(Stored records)
---+---
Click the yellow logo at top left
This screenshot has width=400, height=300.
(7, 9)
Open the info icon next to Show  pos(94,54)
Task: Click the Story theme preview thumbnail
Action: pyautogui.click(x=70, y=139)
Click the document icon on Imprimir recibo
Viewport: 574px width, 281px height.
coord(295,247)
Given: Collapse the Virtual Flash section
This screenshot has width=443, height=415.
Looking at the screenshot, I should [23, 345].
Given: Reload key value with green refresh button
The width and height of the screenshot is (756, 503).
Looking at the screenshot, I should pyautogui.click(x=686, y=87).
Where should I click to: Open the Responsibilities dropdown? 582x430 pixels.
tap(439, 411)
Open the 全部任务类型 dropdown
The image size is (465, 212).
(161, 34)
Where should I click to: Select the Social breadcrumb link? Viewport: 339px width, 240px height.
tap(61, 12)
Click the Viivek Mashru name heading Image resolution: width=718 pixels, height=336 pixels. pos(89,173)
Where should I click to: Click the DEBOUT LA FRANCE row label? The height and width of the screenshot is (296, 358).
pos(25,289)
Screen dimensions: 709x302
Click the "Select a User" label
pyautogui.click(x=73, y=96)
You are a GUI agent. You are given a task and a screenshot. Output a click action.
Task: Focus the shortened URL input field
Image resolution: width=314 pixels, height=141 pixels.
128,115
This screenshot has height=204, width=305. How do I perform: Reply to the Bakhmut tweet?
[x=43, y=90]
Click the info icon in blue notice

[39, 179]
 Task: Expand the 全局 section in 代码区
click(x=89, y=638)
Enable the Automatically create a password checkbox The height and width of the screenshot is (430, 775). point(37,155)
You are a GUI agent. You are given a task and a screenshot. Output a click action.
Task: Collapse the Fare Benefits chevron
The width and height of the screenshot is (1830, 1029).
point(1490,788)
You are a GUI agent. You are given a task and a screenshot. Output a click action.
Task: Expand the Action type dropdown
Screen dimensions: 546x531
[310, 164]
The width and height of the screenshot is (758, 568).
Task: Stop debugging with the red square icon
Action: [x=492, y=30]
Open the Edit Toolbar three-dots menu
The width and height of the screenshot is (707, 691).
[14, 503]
---+---
WORK ORDER
Copy exactly the lines that begin with the one containing "The width and height of the screenshot is (1830, 1029)." and continue to the end of the records, both included, and nothing more.

SOLUTION
The width and height of the screenshot is (1830, 1029).
point(1490,788)
You are a GUI agent. You are given a task and a screenshot. Output a click action.
Task: Expand the Action type dropdown
Screen dimensions: 546x531
[310, 164]
The width and height of the screenshot is (758, 568).
Task: Stop debugging with the red square icon
Action: [x=492, y=30]
Open the Edit Toolbar three-dots menu
The width and height of the screenshot is (707, 691).
[14, 503]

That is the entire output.